Copy out again, unchanged, the line that contains "Nepodepisujte – ověřujte" and every line after it down to the last line of the data.

※ ※ ※

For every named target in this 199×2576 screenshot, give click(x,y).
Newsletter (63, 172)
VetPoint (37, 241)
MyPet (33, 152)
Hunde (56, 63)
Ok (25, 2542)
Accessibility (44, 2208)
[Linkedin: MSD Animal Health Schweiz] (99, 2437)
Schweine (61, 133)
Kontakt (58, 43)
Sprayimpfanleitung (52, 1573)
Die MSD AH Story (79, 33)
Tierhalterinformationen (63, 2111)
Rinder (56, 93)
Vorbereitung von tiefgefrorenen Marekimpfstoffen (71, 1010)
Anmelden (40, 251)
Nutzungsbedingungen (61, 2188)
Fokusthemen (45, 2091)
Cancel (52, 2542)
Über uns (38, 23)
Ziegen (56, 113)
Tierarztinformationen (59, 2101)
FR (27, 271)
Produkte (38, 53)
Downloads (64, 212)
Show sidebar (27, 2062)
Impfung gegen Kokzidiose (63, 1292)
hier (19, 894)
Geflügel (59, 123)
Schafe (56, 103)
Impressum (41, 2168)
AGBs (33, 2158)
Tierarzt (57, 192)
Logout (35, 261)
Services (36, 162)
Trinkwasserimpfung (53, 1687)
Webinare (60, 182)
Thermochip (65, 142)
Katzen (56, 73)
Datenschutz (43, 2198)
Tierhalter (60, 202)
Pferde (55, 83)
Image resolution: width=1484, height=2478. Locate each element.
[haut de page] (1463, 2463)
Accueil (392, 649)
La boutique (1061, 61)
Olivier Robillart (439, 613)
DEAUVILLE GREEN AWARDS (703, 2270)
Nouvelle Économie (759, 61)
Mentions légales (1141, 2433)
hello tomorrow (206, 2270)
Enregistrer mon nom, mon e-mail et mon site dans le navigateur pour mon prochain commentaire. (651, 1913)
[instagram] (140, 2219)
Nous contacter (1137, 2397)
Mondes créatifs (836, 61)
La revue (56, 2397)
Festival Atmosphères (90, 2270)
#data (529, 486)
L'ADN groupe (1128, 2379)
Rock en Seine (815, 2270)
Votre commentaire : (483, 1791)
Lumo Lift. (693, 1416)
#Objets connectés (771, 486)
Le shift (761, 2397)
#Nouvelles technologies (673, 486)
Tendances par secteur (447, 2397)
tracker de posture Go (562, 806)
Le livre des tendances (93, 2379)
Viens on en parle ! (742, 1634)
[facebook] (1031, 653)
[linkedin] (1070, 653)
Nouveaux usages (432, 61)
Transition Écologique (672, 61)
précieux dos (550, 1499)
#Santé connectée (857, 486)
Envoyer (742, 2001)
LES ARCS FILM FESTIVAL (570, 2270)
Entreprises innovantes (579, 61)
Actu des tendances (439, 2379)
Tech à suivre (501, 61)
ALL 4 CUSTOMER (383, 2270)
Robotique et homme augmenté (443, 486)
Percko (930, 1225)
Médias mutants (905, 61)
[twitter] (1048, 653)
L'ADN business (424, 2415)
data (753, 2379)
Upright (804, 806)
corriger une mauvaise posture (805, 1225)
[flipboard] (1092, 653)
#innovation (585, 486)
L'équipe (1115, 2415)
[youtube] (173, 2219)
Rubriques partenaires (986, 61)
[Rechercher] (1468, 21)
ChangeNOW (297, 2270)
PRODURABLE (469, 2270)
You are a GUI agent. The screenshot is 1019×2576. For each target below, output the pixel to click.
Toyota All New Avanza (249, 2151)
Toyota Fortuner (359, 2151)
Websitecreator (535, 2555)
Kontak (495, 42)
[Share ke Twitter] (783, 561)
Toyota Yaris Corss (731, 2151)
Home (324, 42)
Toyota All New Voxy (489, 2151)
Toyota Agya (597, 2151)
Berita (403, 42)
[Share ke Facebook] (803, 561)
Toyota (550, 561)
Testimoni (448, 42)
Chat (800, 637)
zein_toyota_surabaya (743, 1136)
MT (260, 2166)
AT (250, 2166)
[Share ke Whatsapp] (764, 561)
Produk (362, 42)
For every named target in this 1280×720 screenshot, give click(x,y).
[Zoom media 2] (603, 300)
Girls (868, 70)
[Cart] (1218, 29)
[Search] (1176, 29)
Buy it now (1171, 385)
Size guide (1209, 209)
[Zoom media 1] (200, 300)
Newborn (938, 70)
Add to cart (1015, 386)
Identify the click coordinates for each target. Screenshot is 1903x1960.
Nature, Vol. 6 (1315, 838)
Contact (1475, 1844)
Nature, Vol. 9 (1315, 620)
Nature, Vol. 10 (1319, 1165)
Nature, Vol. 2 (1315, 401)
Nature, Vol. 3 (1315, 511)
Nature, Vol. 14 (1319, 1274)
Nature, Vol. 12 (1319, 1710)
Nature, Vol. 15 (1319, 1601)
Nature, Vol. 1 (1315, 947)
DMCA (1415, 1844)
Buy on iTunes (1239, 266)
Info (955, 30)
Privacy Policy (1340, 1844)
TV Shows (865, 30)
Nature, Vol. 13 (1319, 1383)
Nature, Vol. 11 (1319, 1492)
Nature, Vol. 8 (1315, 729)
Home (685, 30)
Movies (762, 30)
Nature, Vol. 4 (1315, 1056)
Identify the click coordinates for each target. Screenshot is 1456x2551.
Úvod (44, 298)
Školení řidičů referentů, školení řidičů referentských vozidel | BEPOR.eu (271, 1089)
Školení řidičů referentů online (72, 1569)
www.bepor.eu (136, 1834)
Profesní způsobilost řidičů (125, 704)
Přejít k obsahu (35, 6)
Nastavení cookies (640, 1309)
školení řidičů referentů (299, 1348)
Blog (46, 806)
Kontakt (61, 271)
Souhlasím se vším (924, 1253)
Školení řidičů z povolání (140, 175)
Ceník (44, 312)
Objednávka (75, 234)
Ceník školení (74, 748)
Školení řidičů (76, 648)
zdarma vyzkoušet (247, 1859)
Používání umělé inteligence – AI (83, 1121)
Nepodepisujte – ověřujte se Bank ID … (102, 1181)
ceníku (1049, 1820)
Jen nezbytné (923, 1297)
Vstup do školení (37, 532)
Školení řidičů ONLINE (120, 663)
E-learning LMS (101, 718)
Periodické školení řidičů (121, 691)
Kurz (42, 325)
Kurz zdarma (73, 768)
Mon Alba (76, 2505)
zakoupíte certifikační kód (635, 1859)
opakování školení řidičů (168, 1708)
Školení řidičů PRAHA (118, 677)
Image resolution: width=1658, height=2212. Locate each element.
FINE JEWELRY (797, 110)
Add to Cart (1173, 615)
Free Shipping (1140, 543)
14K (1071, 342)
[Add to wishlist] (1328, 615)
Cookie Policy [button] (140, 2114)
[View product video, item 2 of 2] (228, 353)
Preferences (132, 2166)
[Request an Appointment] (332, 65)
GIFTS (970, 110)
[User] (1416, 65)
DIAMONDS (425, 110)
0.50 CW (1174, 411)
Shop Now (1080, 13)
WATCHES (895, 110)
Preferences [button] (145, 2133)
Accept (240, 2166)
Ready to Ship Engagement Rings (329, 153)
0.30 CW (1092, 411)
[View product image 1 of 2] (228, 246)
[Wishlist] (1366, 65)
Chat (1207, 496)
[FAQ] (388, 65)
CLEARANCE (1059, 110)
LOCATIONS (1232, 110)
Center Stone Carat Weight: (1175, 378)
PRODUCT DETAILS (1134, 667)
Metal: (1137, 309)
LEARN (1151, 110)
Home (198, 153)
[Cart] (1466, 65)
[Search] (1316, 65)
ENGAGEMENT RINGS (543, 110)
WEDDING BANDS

※ ※ ※

- Answer section -
Nepodepisujte – ověřujte se Bank ID … (102, 1181)
ceníku (1049, 1820)
Jen nezbytné (923, 1297)
Vstup do školení (37, 532)
Školení řidičů ONLINE (120, 663)
E-learning LMS (101, 718)
Periodické školení řidičů (121, 691)
Kurz (42, 325)
Kurz zdarma (73, 768)
Mon Alba (76, 2505)
zakoupíte certifikační kód (635, 1859)
opakování školení řidičů (168, 1708)
Školení řidičů PRAHA (118, 677)
Image resolution: width=1658, height=2212. Locate each element.
FINE JEWELRY (797, 110)
Add to Cart (1173, 615)
Free Shipping (1140, 543)
14K (1071, 342)
[Add to wishlist] (1328, 615)
Cookie Policy [button] (140, 2114)
[View product video, item 2 of 2] (228, 353)
Preferences (132, 2166)
[Request an Appointment] (332, 65)
GIFTS (970, 110)
[User] (1416, 65)
DIAMONDS (425, 110)
0.50 CW (1174, 411)
Shop Now (1080, 13)
WATCHES (895, 110)
Preferences [button] (145, 2133)
Accept (240, 2166)
Ready to Ship Engagement Rings (329, 153)
0.30 CW (1092, 411)
[View product image 1 of 2] (228, 246)
[Wishlist] (1366, 65)
Chat (1207, 496)
[FAQ] (388, 65)
CLEARANCE (1059, 110)
LOCATIONS (1232, 110)
Center Stone Carat Weight: (1175, 378)
PRODUCT DETAILS (1134, 667)
Metal: (1137, 309)
LEARN (1151, 110)
Home (198, 153)
[Cart] (1466, 65)
[Search] (1316, 65)
ENGAGEMENT RINGS (543, 110)
WEDDING BANDS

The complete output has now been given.